Deriving parameterization for hyperboloid I know there is a parameterization of a hyperboloid $\frac{x^2}{a^2} + \frac{y^2}{b^2} - \frac{z^2}{c^2} = 1$ in terms of $\cosh$ and $\sinh$, but I don't see how these equations are derived. I would appreciate it if either someone could explain to me how such a parameterization is derived or recommend a reference.
 A: This derivation has been done by André Nicolas!
The parametrization of the hyperbola is
$$x(t)=\cosh t$$
$$y(t)=\pm \sinh t$$
A circle of radius $r$ is parametrized as:
$$x(t)=\cos t$$
$$y(t)=\sin t$$
Rotating the hyperbola above around a circle of radius $\cosh$ (distance of a regular hyperbola from y axis):
$$x(u, v)=\cosh v \cos u$$
$$y(u, v)=\cosh v \sin u$$
$$z(u, v)=\sinh v$$
It is easy to imaging the hyperboloid from two ways - from the top and from the side.  This helped me understand the derivation.
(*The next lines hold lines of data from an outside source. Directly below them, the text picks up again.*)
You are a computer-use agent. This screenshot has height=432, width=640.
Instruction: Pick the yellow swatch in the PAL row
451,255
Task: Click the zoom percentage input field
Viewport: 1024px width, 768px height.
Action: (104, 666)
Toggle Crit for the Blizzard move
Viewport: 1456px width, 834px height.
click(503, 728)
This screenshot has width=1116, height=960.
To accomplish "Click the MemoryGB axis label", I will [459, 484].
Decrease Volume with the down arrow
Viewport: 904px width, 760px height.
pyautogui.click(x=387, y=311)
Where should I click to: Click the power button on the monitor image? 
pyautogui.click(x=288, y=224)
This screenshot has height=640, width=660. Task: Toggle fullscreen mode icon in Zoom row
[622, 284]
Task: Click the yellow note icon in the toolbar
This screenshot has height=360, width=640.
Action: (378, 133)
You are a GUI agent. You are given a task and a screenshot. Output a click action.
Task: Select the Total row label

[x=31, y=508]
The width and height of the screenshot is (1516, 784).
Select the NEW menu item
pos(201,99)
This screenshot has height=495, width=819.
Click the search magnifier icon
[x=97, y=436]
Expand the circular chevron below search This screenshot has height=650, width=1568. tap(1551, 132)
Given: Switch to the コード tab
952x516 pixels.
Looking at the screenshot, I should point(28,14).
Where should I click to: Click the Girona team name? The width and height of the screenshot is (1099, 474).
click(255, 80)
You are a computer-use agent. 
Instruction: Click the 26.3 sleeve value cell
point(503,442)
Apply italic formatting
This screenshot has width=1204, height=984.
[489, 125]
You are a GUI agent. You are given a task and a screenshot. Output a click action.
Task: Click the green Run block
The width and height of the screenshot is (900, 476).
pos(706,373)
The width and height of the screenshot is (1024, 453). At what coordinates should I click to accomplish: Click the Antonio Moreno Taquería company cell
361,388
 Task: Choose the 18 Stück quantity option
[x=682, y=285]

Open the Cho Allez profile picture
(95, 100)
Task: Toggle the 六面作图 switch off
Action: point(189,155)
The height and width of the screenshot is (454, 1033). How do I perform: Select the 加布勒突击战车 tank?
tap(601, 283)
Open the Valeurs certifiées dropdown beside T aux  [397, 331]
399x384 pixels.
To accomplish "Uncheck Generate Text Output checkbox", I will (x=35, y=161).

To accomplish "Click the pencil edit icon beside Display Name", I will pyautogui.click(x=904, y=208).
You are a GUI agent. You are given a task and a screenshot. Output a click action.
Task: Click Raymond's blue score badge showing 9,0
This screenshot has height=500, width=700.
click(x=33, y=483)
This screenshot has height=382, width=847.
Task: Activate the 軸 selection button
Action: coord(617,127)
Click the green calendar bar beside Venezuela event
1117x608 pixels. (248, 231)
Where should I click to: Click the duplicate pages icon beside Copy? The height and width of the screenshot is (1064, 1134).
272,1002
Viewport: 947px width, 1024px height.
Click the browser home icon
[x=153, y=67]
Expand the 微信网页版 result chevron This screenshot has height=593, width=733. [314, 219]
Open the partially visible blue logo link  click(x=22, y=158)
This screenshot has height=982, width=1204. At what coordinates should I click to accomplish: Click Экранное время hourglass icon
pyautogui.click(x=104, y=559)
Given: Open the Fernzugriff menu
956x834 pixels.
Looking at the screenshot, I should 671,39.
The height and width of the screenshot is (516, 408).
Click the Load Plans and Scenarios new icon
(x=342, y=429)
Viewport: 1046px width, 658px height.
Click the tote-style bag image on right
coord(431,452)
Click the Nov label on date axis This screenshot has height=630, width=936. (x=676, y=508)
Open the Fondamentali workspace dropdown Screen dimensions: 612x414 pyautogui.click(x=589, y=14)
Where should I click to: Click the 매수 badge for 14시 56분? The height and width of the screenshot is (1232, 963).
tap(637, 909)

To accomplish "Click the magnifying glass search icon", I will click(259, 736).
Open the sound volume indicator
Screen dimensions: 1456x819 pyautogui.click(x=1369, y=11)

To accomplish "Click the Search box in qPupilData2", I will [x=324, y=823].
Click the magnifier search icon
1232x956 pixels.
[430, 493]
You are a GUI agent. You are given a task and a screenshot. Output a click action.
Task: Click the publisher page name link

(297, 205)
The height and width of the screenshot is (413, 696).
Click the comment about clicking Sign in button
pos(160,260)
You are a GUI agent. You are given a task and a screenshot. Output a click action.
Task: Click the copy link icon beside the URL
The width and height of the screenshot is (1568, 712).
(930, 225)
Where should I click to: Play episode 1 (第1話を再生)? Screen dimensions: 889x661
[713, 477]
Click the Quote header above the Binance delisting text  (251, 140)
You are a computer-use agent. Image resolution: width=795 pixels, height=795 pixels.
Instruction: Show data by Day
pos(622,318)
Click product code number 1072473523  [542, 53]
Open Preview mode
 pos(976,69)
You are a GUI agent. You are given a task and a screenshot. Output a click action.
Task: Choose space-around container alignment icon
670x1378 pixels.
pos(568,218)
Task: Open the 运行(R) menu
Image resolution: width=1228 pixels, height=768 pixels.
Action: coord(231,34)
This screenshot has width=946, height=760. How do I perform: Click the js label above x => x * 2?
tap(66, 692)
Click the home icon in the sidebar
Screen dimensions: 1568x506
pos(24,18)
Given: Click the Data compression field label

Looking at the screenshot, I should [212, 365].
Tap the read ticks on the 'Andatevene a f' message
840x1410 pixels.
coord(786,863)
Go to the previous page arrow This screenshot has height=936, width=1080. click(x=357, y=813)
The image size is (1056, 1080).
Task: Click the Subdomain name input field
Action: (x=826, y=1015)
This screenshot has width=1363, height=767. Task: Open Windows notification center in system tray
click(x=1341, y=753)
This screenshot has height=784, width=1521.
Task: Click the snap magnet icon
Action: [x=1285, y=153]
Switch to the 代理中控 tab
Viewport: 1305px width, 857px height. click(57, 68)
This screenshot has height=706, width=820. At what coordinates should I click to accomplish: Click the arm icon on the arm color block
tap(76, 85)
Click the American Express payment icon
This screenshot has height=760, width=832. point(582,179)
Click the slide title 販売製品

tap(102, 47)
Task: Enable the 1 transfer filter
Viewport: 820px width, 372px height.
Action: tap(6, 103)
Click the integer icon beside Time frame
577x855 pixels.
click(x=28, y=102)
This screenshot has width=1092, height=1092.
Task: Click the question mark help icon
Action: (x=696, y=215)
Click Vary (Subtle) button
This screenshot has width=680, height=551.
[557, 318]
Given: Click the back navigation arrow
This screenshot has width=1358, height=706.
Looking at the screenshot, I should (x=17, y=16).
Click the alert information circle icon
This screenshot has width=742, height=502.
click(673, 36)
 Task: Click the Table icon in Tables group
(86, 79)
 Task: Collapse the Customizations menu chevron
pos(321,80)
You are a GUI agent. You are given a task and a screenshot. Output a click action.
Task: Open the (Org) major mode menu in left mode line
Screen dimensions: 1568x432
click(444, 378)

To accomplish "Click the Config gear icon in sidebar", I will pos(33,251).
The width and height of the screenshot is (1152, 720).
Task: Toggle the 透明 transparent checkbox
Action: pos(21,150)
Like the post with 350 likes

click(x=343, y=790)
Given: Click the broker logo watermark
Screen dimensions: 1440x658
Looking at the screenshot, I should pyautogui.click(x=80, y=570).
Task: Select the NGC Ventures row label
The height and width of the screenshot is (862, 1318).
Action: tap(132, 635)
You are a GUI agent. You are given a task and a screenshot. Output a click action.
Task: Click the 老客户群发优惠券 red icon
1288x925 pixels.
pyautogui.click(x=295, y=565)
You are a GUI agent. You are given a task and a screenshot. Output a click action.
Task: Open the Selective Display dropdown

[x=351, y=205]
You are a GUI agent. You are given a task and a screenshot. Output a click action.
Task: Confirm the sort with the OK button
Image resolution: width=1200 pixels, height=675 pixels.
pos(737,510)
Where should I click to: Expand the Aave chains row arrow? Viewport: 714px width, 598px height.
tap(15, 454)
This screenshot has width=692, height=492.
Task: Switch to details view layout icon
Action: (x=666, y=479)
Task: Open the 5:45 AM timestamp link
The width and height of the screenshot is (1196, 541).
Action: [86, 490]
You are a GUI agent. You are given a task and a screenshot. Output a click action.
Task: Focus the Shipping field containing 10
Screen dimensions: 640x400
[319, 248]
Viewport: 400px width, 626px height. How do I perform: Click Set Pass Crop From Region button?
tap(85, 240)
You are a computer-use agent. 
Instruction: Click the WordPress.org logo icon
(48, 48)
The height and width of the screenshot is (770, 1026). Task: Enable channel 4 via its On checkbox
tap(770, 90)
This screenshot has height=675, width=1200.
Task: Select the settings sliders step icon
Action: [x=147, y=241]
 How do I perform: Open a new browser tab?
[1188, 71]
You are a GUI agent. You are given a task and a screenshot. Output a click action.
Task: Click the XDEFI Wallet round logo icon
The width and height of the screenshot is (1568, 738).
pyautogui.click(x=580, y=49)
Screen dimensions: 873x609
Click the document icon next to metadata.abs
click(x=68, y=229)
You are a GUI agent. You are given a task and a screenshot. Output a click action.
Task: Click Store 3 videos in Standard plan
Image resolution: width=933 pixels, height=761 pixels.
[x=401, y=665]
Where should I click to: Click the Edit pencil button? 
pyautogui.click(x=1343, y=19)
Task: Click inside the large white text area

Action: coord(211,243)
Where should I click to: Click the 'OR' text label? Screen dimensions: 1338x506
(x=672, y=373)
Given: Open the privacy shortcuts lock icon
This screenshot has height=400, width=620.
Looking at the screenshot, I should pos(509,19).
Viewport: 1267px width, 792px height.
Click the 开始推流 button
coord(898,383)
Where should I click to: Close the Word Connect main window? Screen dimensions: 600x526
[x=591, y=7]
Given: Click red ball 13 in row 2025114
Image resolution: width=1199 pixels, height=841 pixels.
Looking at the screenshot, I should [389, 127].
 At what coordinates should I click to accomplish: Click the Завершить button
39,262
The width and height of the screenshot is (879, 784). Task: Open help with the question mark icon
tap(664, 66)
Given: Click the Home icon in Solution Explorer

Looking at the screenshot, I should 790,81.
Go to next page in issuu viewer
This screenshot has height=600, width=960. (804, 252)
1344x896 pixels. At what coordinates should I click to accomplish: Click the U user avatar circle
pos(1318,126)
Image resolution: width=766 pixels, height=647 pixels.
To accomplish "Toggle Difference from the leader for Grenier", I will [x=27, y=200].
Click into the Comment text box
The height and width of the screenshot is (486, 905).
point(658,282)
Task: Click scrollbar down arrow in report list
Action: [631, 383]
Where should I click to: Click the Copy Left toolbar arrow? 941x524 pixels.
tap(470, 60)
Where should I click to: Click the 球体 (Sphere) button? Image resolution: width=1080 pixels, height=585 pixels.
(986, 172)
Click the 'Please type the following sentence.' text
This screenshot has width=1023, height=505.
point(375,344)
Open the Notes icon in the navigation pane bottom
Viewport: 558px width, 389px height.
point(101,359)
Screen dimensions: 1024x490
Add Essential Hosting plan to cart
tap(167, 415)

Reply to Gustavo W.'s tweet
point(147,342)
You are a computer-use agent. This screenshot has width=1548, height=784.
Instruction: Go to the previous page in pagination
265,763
A: By virtue of user bondesan, here's a picture:

The $(P_u, P_z)$ might confuse, so I'd rewrite it as follows. 
$\color{green}{\text{On the $uv$-plane, any hyperbola is given by: } u = \cosh(s) \text{ and } z = c\sinh(s) \, \,\forall -1 \leq s \leq 1}$. 
Then by definition of polar coordinates, $x = (a\cos \theta) \color{green}{u} \text{ and } y = (b\sin \theta) \color{green}{u} \text{ and } \color{green}{z = z}$.
Altogether,  $x = (a\cos \theta) \color{green}{\cosh(s)} \text{ and } y = (b\sin \theta) \color{green}{\cosh(s)} \text{ and } \color{green}{z = c\sinh(s)}$.